Leave it to Microsoft to take the most confusing thing and make it worse!

by Michael S. Kaplan, published on 2011/05/03 07:01 -04:00, original URI: http://blogs.msdn.com/b/michkap/archive/2011/05/03/10160402.aspx

The other day when Tom asked me a question (discussed previously in Sometimes the things that used to be different aren't anymore), he didn't just ask me that one question....

His second question was about something else, though. So putting it in that same blog might have been kind of awkward.

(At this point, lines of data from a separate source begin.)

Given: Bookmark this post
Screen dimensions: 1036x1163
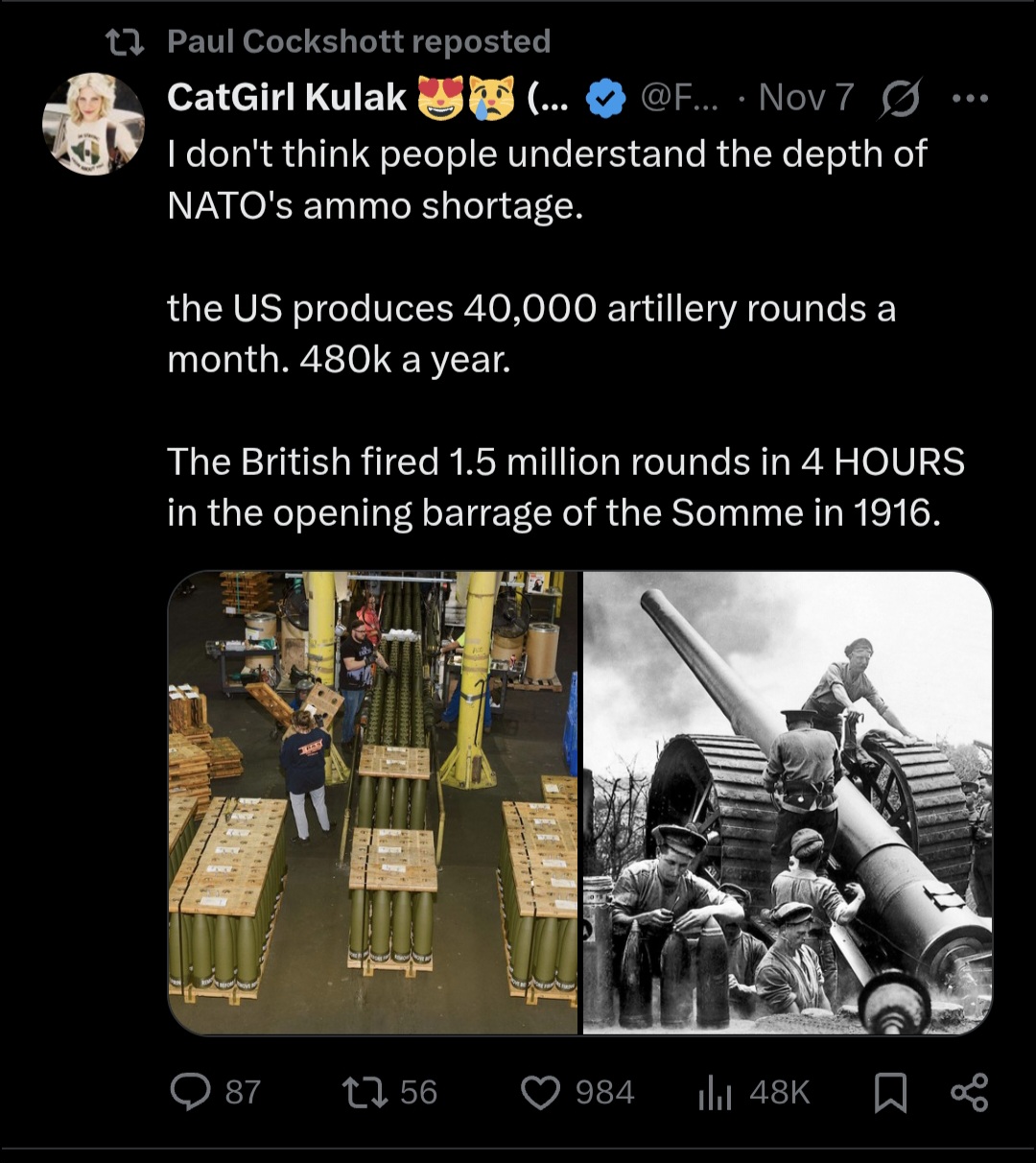Looking at the screenshot, I should [x=890, y=1092].
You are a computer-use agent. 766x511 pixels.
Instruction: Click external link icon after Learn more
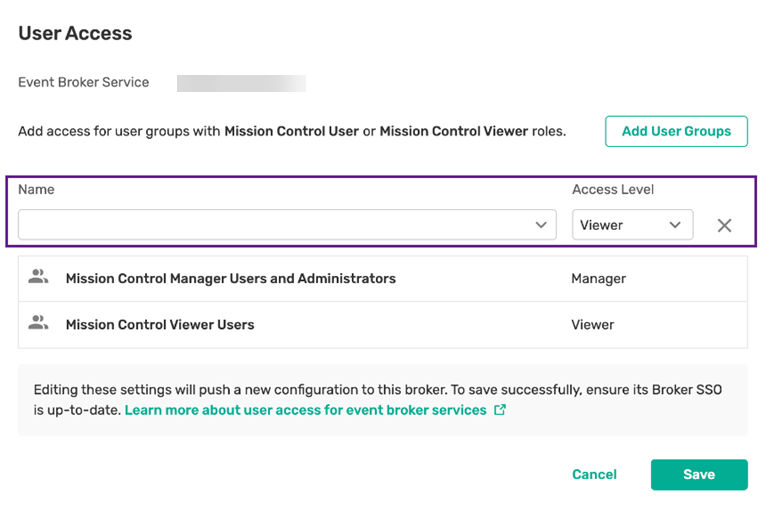point(500,410)

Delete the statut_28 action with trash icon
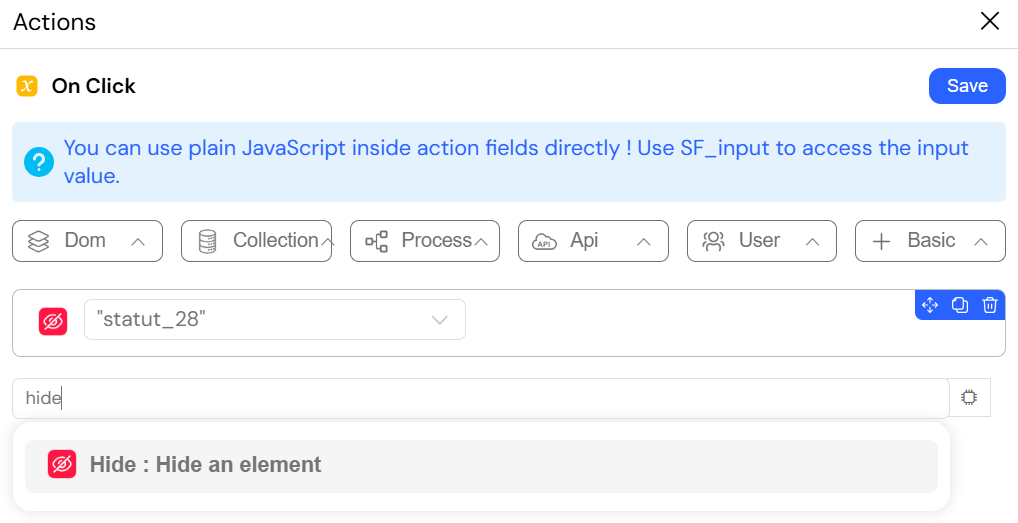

A new blog seemed like a much more reasonable idea. :-)

Tom's following question?

Do all those cultures with LOCALE_ SMONGROUPING set to “3” really actually want it set to “3;0”, but there was just a mistake in understanding how to encode the preference?  (Similar question could probably apply to LOCALE_SGROUPING.)

Hmmmm. More locale stuff.

Let's start with the definitions again. Documentation is our friend, isn't it? I mean, it didn't work out so well last time, but maybe that was a fluke. Take 2:

Now it is would have been nice if LOCALE_SMONGROUPING could have samples like LOCALE_SGROUPING did. But basically it is all kind of inferred -- one is for numbers in general, and the other is for currency values.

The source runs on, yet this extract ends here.